Before you get all excited, that doesn't mean I spent some time dressed as a woman. No, it means I had a day to do with television: two things, in fact.
The first thing to do with television is that I'm on CNN's Future Summit, being aired today. I think. I watched the second half of the programme, and although I saw Nick Yee and Philip Rosedale, I didn't see any of the people marked as contributors on their programme listing. I'll have to check on Saturday at 3pm, which is apparently when it next goes out. By then, I may have been able to get my head round the concept of having a panel debate on "virtual worlds" which has a whole 4 out of 10 panellists with any virtual world connection (add Trond Aas and Leo Sang-Min Whang to Nick and Philip).

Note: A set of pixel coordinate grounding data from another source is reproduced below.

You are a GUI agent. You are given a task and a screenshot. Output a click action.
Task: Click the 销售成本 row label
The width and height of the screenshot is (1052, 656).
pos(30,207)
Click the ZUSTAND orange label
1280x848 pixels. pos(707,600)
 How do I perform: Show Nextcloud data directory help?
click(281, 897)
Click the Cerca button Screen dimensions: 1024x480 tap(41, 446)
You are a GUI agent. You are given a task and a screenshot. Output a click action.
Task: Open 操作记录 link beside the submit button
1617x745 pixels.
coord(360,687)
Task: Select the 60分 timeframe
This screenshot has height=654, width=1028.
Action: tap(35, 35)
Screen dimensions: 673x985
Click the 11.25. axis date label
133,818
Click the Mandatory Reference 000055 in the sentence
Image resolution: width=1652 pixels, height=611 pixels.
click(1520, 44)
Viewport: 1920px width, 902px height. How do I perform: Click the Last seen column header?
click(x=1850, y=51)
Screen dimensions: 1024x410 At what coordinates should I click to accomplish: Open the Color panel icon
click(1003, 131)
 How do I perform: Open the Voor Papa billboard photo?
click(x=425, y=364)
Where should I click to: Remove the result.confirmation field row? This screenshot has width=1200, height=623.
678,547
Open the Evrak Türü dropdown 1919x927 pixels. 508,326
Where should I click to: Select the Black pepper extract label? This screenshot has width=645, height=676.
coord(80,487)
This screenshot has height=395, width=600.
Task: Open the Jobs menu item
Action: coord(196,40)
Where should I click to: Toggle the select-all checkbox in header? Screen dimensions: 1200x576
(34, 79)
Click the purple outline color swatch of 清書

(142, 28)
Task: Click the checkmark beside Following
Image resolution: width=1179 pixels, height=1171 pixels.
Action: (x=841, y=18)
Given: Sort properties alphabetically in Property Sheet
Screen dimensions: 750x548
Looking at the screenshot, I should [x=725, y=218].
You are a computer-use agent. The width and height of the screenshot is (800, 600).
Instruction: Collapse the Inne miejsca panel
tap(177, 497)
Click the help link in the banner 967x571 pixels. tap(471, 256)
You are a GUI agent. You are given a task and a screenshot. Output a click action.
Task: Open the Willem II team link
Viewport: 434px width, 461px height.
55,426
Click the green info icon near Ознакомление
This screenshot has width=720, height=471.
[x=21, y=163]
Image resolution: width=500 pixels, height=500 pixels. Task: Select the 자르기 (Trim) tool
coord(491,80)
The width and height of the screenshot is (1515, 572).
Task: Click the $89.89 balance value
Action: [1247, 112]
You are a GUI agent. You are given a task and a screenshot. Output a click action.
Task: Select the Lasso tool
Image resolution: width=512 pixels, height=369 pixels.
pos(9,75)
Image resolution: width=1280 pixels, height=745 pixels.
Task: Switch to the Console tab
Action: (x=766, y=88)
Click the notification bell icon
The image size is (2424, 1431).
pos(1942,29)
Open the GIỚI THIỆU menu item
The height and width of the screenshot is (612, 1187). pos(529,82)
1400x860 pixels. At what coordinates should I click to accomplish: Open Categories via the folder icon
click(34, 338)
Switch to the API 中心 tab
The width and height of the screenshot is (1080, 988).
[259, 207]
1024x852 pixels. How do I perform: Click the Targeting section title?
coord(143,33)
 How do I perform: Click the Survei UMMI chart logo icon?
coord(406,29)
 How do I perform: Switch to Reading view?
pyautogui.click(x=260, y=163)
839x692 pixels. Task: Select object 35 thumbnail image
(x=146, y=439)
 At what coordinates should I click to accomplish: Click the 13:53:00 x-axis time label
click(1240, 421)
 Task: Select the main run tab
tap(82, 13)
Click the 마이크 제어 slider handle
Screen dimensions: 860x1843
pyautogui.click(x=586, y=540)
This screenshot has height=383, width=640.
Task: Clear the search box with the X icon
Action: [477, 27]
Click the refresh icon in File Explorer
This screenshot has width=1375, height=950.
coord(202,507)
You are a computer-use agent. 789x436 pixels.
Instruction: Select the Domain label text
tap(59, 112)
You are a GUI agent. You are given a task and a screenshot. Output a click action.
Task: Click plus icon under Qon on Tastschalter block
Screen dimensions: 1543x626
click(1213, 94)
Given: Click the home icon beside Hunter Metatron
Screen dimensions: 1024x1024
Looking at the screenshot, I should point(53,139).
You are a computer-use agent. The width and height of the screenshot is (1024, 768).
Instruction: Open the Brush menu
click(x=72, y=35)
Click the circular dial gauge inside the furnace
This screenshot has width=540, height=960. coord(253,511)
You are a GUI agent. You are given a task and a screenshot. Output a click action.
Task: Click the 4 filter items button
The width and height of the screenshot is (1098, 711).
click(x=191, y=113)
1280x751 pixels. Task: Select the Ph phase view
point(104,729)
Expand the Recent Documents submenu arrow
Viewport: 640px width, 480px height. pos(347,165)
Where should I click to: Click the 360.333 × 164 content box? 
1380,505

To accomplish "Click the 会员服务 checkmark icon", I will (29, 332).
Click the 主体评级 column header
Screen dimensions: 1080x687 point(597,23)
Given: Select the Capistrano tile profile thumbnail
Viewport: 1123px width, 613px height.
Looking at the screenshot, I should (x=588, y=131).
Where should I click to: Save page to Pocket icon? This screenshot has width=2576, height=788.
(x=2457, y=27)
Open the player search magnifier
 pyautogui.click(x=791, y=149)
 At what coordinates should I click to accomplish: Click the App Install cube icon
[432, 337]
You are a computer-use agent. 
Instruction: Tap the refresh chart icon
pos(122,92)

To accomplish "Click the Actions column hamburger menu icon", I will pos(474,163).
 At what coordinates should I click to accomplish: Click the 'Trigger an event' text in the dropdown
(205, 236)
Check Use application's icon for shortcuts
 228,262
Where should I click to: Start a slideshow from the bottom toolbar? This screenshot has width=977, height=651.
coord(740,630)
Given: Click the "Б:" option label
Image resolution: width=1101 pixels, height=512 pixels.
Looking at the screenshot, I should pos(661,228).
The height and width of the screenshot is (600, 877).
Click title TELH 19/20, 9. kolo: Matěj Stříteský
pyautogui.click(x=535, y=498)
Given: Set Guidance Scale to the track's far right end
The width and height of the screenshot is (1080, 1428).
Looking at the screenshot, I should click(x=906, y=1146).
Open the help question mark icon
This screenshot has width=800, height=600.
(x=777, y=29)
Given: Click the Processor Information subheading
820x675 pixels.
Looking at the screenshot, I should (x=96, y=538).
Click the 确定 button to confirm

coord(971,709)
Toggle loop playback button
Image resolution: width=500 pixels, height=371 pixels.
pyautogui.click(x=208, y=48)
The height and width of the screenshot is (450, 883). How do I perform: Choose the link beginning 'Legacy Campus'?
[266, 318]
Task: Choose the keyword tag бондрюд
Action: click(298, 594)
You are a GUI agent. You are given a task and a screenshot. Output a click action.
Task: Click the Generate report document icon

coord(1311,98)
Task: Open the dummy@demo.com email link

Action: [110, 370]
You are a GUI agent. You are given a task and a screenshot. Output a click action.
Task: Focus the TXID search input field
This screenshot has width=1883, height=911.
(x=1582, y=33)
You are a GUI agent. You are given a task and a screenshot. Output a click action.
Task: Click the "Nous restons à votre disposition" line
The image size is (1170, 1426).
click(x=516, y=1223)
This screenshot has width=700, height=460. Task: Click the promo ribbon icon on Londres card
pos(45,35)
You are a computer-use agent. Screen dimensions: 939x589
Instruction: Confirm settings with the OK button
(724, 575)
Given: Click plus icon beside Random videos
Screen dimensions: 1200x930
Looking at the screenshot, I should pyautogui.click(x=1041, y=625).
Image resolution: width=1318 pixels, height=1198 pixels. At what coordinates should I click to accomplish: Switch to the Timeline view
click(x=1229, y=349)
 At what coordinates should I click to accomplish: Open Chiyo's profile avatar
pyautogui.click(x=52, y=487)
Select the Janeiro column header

The reason I missed the first half of the programme was because I got back too late from a trip to London, where I was being interviewed for an up-coming series on Fantasy. It was in a vast, dank, underground cavern beneath London Bridge railway station (the other half of said cavern is occupied by the London Dungeon). I'm almost certain to be quoted as a result, on account of how I said something to the effect of "we've always had Fantasy, it's just we used to call it Religion".
I'm not actually a great interviewee. People ask me questions that have a 90-minute answer, which although I can condense it into 3 minutes is still 2 minutes 50 seconds too long for TV. Interviewers are always impressed by my answers, because I do get the point across very cogently; however, they can rarely find anything to show on screen when they edit it down. The best I can hope after an hour's worth of taping is the last few seconds of a mad rant. I don't expect, therefore, that I'll be on the screen much in the CNN interview or the BBC one, even if what I said did influence the programme-makers' thoughts on the matter.
Really, though, how can anyone answer a question in a few, brief sound-bites when it's along the lines of "but what does escapism mean?".